Specifically, it implies substantial restrictions and obstacles for new businesses to enter, solidifying the dominance of the monopoly. Contrary to an industry under free competition or even an oligopoly, where new companies emerge and invest in the market often and more easily, the capital and organizational requirements for doing so in a monopolized market are immense. At the same time, the brand name that a monopoly carries is extremely difficult to be offset by another company and this might require a competitive product with some new and great value or rarity that would change the consuming patterns in this market. Monopolized markets lead to absolute power and control for the dominant company which is hardly ever a good thing and of course against the concept of the free market.

Unless they are developed naturally because of worldwide support and enthusiasm from consumers, buying their products and progressively increasing their market share to the level of becoming a de-facto monopoly, companies can’t just turn into a monopoly in a genuine free market. Innovative businesses, like big tech corporations, are the exception rather than the rule. In reality, most monopolies are either established by the government or developed as a result of multiple mergers and acquisitions. This is a strategy widely used by modern companies to obtain a larger share of the market to increase their own profitability. Although this seems completely acceptable or even justified, the truth is that ultimately hurts both the market and consumers, as mentioned earlier. Holding a dominant position in a market is often not illegal itself, however certain behaviors can be considered abusive and should be dealt with.

Someone may claim that moderating free market, in such a way as to decrease the possibility of a monopoly development or abusive behaviors, might as well be a plan undermining the concept and market’s ability to self-regulate. That might be true, but if we consider the adverse effects of a monopoly, we can conclude that they damage the idea of free markets and free competition actually more than a targeted regulation.

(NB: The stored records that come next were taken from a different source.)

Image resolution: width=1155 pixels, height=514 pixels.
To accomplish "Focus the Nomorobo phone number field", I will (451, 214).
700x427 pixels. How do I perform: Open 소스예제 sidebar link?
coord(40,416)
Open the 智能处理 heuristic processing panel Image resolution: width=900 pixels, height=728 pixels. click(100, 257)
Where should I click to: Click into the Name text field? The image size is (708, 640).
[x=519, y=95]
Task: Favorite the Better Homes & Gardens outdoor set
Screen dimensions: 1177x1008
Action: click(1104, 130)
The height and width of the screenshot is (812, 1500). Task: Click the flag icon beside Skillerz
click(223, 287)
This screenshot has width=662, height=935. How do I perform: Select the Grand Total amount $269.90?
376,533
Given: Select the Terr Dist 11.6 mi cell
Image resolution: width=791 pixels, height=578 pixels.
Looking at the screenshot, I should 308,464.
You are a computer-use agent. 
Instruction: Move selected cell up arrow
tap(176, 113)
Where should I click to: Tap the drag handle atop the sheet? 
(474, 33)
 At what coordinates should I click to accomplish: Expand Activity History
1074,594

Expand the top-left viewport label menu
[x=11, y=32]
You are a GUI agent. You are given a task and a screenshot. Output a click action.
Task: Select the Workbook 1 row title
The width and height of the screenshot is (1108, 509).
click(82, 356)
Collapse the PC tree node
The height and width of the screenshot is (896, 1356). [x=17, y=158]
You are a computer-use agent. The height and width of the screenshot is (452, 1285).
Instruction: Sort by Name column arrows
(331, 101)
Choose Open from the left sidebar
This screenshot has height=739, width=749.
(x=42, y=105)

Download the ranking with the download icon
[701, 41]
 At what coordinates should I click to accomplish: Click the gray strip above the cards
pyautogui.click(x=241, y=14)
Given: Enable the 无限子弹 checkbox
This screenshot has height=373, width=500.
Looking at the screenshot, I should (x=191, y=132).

That is why there have been efforts for anti-monopoly legislation, mainly limiting the potential for mergers and acquisitions or the company’s abusive behaviors, but few things have been achieved so far. The major industries, nowadays, are currently under monopolies and the economic interests are too powerful to overcome. Their strength has been mostly unregulated and has been growing steadily to a point that is eventually unstoppable. Therefore, it remains a duty of the states and supervisory authorities to impose some checks and balances to this erosion of free markets that limits consumer rights, free competition and ultimately undermines the system from which it has developed.